WINONA LAKE — Annette Hammond puts in full-time hours at the Habitat for Humanity office in Warsaw. But she doesn’t consider it work.
“I say I serve full time, not work full time,” said the 22-year-old.
Hammond moved to Winona Lake from Goshen a few years ago to attend Grace College. She graduated last year with a degree in business management and will pursue a master’s degree in higher education beginning this fall to prepare for a career in student affairs.
“The role I hope to enter into is more along lines of residential director, so I will be overseeing the housing of students,” said Hammond, adding, “I don’t really care which college I work for.”
“I am passionate about missional living,” which she described as “having a mission you wake up to each morning and live your life to fulfill, having a purpose, knowing there is meaning in the life you live and not wasting it.”
Hammond’s prescription for a well-lived life includes “that element of stewardship of the time you are given and the resources you are blessed with.”
So, after a brief stint in a “business-related position” for a local company right out of college, she sought fulfillment serving her community.
Hammond joined Americorps at the suggestion of Mickey Kaufman, Habitat’s executive director, and in September 2017 was stationed at the organization’s Warsaw office.
The pay is not great. “I get a living stipend which basically covers groceries,” she said. “I have a host family, so the rent is taken care of.”
But the non-monetary rewards are such she plans to renew her term for another year. Hammond’s relationship with Habitat for Humanity began before she left college.
“At Grace we had a class called, ‘Entrepreneurship and Service Practicum.’ We were tasked with starting and operating a business and had to turn a profit.
“We created a product for Grace students, our target market. We decided to design and produce blankets with a laser-engraved ‘G’ that looked like it was burned into the fuzzy material.
“We pitched the idea to several bank representatives, got a loan and sold quite a few of the blankets.
“I was vice president of services and coordinated volunteer hours for our class” with a goal of performing 300 hours of service among the class’s 30 students.
“We looked for an organization with biblical values that met certain criteria and the class voted for Habitat for Humanity as our service project. That was how I was introduced to Mickey and Habitat.”
After the 12-week project, the class donated its $1,500 net profit to Habitat.
Hammond started by helping Kaufman’s husband, David, with home construction. “It was a way to unwind from school and do something with my hands,” she said. “It was a step in my own personal development.”
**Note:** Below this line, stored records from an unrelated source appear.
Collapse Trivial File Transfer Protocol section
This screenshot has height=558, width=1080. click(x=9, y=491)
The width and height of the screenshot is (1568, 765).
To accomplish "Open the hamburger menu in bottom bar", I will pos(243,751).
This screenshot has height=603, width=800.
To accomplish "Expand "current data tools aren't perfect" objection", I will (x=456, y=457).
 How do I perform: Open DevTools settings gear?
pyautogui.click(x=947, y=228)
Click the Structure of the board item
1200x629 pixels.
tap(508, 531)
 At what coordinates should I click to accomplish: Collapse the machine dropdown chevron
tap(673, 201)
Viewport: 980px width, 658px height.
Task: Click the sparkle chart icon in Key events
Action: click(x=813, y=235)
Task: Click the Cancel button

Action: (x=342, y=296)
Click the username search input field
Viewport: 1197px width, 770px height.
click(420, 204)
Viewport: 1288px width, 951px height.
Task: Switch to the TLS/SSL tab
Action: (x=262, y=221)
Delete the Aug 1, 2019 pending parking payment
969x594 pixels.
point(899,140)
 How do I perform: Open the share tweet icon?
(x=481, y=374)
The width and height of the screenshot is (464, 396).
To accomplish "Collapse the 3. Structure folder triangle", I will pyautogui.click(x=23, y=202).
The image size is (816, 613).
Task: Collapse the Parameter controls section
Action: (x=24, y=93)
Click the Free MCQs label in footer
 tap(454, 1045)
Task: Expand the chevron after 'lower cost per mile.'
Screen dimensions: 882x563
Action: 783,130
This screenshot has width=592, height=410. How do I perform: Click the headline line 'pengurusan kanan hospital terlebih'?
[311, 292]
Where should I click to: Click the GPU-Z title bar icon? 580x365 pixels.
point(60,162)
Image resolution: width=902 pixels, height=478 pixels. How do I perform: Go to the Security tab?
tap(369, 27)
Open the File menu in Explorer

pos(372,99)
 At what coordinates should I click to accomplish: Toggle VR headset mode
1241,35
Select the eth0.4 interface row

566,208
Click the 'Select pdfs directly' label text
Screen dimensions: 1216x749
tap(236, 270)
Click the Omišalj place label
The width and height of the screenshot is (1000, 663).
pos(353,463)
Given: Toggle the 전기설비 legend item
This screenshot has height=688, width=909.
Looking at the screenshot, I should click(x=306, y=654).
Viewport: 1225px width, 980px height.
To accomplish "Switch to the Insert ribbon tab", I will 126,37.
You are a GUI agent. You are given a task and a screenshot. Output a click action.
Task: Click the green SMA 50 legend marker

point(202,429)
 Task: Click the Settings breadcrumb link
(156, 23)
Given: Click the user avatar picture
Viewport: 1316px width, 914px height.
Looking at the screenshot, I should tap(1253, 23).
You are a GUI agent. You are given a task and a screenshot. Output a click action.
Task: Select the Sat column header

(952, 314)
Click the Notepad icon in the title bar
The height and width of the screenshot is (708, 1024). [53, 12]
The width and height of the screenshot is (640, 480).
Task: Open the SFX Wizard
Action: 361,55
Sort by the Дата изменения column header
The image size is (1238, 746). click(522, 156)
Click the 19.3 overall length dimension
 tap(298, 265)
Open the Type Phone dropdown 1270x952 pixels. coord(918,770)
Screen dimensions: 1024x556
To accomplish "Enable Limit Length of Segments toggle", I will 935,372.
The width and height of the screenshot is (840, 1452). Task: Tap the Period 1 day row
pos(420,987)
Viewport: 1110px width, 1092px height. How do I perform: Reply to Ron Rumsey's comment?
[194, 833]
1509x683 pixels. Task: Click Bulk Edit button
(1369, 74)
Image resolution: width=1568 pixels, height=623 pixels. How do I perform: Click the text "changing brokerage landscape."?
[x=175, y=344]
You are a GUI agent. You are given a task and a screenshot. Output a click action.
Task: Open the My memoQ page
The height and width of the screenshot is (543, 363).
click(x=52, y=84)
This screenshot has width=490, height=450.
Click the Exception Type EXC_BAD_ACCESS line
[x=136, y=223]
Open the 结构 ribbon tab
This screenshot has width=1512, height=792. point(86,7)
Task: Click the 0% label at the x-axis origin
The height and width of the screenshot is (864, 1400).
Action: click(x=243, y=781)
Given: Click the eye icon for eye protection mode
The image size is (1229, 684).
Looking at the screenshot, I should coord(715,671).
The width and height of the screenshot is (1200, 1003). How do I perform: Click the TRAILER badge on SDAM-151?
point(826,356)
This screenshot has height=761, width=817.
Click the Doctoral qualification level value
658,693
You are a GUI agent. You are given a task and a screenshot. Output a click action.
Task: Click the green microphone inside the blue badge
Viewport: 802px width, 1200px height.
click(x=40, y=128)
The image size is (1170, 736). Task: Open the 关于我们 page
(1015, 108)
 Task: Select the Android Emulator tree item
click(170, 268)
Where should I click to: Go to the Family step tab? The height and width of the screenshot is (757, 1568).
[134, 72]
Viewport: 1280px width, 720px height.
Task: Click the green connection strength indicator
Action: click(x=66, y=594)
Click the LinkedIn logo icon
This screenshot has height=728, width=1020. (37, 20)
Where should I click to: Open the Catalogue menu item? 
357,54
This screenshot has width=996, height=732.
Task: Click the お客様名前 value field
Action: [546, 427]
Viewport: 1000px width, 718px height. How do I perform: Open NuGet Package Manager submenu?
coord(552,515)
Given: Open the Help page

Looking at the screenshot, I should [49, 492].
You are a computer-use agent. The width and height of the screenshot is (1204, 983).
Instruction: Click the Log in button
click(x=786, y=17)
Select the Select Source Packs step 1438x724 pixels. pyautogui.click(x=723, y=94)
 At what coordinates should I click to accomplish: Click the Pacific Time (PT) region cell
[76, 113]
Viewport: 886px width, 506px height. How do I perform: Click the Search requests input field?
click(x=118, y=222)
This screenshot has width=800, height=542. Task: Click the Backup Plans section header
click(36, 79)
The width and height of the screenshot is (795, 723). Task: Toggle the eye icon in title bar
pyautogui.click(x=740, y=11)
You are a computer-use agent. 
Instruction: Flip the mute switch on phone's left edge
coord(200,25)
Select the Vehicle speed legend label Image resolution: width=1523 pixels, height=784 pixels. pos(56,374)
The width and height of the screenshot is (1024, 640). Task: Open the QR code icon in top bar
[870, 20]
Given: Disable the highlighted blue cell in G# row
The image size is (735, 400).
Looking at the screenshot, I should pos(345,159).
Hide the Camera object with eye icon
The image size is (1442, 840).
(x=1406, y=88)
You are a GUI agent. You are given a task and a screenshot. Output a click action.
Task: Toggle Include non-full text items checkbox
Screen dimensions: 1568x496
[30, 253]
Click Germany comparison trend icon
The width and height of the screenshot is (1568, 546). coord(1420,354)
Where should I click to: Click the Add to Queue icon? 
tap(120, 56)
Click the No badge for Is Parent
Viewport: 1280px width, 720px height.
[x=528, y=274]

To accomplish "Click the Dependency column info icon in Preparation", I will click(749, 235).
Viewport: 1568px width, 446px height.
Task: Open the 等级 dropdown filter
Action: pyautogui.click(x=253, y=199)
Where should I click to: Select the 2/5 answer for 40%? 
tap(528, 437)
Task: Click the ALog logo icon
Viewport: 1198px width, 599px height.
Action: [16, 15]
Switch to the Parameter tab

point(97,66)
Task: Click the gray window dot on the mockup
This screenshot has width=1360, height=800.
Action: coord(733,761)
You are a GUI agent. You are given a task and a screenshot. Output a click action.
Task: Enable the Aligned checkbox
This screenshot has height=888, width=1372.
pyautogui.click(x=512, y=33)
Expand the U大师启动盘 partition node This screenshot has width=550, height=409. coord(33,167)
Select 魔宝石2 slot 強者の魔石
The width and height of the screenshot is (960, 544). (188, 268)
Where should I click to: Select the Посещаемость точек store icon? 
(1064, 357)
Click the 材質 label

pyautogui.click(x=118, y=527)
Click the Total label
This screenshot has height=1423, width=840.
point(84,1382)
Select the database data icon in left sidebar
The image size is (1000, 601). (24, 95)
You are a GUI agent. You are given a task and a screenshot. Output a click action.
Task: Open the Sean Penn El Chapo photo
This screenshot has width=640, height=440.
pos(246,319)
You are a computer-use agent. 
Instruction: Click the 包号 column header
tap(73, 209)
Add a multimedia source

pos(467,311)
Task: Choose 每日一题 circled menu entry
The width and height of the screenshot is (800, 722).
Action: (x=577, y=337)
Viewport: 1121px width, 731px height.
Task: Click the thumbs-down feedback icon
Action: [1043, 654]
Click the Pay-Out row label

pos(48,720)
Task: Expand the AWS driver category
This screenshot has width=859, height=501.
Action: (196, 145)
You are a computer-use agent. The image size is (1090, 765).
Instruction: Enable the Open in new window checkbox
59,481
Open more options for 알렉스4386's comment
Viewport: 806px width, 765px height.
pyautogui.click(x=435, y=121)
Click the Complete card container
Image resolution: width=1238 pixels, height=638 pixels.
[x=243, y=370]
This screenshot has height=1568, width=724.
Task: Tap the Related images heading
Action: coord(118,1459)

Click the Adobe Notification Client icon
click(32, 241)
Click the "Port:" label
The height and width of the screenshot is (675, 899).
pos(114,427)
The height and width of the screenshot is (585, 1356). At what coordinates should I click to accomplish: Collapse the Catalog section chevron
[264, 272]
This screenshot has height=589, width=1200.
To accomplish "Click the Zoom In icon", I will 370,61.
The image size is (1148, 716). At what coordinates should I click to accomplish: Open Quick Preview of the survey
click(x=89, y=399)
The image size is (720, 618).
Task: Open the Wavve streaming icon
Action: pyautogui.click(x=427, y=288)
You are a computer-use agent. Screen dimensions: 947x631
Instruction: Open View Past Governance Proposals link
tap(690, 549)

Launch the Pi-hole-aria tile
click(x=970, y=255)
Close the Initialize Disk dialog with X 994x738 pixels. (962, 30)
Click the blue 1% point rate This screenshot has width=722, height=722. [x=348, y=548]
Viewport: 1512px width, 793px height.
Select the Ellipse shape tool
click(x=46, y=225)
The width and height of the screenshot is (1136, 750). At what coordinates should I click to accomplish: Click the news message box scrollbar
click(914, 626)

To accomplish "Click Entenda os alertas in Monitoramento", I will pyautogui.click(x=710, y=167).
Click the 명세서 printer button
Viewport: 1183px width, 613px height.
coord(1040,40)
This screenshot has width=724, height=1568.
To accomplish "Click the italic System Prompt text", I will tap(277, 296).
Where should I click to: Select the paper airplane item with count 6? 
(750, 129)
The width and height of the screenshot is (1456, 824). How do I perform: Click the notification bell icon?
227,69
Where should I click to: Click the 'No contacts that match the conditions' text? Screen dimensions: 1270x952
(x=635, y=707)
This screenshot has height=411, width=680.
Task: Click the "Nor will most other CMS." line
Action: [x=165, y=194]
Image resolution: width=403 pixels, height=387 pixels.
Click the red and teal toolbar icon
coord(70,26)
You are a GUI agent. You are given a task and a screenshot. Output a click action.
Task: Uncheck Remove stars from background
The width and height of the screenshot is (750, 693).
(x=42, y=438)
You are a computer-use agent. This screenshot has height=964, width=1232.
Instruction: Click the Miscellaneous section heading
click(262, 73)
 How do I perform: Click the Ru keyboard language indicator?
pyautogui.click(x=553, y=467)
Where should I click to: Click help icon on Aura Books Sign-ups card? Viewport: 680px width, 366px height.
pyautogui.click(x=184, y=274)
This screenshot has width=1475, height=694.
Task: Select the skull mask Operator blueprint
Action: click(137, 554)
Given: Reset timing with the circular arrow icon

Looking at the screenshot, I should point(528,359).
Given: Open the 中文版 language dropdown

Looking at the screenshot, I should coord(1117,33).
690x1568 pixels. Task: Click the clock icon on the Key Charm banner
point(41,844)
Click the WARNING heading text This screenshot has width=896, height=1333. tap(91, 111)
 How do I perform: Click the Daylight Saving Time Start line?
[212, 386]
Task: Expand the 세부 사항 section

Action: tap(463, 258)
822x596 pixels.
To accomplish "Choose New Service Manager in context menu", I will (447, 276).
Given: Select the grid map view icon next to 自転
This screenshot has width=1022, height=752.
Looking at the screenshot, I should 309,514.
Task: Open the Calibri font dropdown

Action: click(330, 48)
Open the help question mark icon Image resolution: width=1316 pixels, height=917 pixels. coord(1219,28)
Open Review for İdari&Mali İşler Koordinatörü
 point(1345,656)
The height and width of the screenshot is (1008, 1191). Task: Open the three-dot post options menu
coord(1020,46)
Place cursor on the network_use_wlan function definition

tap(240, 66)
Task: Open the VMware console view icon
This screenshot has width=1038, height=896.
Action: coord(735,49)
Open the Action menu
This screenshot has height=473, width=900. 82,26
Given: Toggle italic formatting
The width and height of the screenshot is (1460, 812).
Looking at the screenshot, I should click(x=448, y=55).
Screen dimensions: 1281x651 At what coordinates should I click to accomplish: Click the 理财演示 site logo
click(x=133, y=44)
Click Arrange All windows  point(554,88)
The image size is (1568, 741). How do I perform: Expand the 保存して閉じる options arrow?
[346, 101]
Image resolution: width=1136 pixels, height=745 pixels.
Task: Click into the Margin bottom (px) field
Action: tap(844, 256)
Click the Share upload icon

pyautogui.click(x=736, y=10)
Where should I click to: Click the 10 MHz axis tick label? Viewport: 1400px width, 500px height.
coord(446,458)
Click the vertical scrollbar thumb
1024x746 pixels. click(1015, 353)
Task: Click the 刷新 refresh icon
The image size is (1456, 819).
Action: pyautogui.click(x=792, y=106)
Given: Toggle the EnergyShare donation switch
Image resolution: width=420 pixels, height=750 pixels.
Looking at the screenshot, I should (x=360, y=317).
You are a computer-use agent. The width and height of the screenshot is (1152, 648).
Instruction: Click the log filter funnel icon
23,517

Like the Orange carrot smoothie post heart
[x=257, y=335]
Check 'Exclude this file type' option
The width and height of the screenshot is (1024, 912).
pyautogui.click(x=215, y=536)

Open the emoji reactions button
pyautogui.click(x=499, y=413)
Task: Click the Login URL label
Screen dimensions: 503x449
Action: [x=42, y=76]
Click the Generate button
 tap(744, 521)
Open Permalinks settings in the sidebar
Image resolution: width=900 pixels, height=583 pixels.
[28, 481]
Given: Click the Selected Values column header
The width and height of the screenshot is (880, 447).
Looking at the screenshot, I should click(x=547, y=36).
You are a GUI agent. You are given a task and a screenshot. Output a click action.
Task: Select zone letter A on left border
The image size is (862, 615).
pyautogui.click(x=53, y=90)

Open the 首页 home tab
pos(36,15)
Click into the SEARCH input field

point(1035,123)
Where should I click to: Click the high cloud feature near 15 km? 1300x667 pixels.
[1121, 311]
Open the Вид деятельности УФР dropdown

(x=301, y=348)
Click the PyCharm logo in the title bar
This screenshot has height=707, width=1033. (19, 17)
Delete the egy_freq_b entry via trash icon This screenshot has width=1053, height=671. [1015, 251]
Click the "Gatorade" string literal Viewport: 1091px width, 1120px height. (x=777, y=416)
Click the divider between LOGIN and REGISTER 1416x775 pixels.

Though she considers herself a “pretty reserved and typically private person” who prefers to stay near home, she has been on two overseas missions trips.
In 2010 she helped paint a children’s facility in Honduras and in 2014 served at an elementary and high school in Puerto Rico.
When she is not serving with Habitat, Hammond enjoys kayaking, reading news articles and serving on the activities committee of her church, Valley Springs Fellowship in Warsaw.